Review: Bloodsucking 'Byzantium' draws scant blood

LOS ANGELES (AP) — "I am Eleanor Webb. I throw my story to the wind." So says the ancient child-woman played by Saoirse Ronan in "Byzantium." In a sense that's what director Neil Jordan and screenwriter Moira Buffini do too, allowing this moody but convoluted century-hopping reinvention of the vampire myth to drift in too many meandering directions before it finally comes together with a semblance of focus in the concluding stretch.

The film is handsomely made, shot by Sean Bobbitt with a blend of gritty naturalism and shadowy storybook fantasy, and a widescreen frame often painted with striking images. It also benefits from Javier Navarette's lush score. But Jordan's return to territory he traveled in "Interview with the Vampire" and to a lesser extent "The Company of Wolves" is sluggish and lacking in bite. It has neither thrills nor suspense.

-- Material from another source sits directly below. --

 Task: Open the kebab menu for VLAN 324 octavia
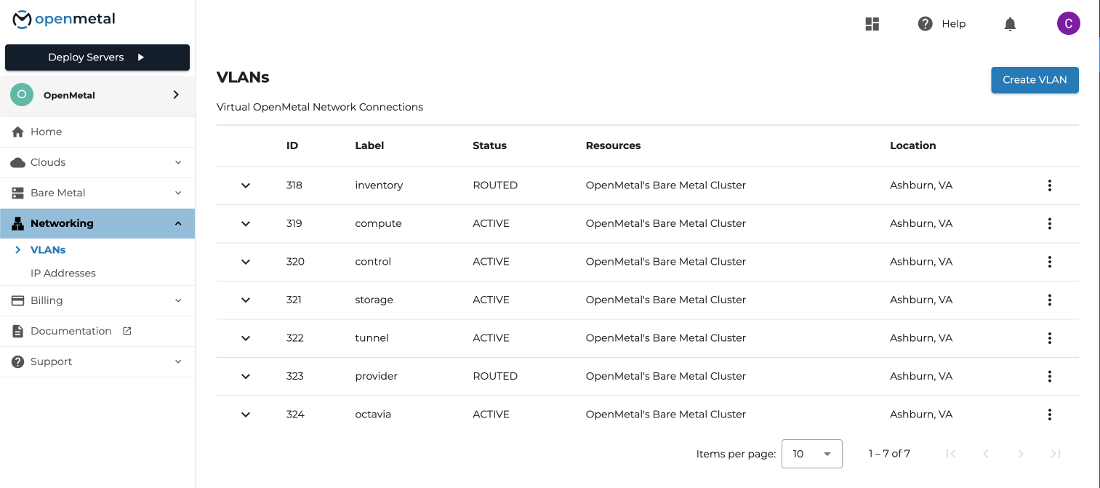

Buffini makes a promising choice by taking a route closer to that of Anne Rice than of Stephenie Meyer or Charlaine Harris, respectively authors of the "Twilight" and "True Blood" series. But her screenplay for "Byzantium" lacks the clarity, depth of character and robust story sense the writer brought to "Tamara Drewe" and "Jane Eyre." While Buffini adapted the new film from her 2008 young adult play "A Vampire Story," the script has more of a novelistic sweep, attempting to cover too many plot strands across two time periods and struggling to find a consistent tone. Troweling on voiceover at every turn doesn't help.

Born in 1804 yet forever 16, Eleanor is first seen living on a drab council estate where she endures the pain of her haunted past by writing the story of her life that can never be told, disposing of it page by page. The melancholy teen kills only those who seek the release of death. She displays no visible fangs, just a retractable pointed thumbnail to make the first incision.

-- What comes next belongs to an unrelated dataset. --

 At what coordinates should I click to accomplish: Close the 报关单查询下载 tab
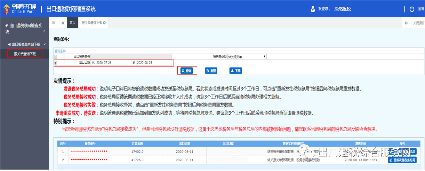point(104,23)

First described by Eleanor as her muse, Clara (Gemma Arterton), is the polar opposite of the younger girl. While Eleanor is intensely still, introspective and burdened by secrets, Clara is volatile and trashy. A lap-dancer with a temper, Clara is chased down by a mysterious agent (Thure Lindhardt), who she promptly beheads with a garrote. Obviously not for the first time, she tells Eleanor to pack for a hasty move.

They land in a sleepy coastal town where Eleanor insists they've been before, seeing visions of herself on the beach among a gaggle of Georgian-era schoolgirls. Clara picks up morose Noel (Daniel Mays), who has inherited a boarding house called Byzantium and run it into the ground. Passing Eleanor off as her sister, Clara moves them in, then dispatches a local pimp and recruits his girls, repurposing the old hotel as a brothel.

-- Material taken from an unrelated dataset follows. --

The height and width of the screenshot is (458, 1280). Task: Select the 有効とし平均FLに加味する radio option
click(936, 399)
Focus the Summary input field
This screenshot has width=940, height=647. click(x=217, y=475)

Eleanor, meanwhile, has formed a cautious attachment with Frank (Caleb Landry Jones), a sickly youth with stringy hair whose leukemia medication causes him to bleed profusely when injured. His fragility and proximity to death make him a perfect match for Eleanor, who shares her story for the first time, ostensibly as an exercise for a writing class. (An unbilled Tom Hollander plays the teacher who gets unwisely intrigued.)

Where the film gets seriously bogged down is in the muddy flashbacks to the same location two centuries earlier. Clara is transformed from poor waif to harlot by sinister Navy captain Ruthven (Jonny Lee Miller), despite the efforts to intervene of his kinder, gentler lieutenant, Darvell (Sam Riley). There's much back and forth as we learn that Clara gave birth to a daughter (guess who?), placed in an orphanage while her consumptive mother kept whoring to pay for her upkeep.

We learn that Clara violated the rules of the exclusively male, class-conscious vampire order — archly named "The Pointed Nails of Justice" — whose goons have been pursuing the female outlaws ever since. But the backstory generally is far less involving than the present.

"Byzantium," an IFC release, is rated R for bloody violence, sexual content and language. Running time: 118 minutes.

___

Motion Picture Association of America rating definition for R: Restricted. Under 17 requires accompanying parent or adult guardian.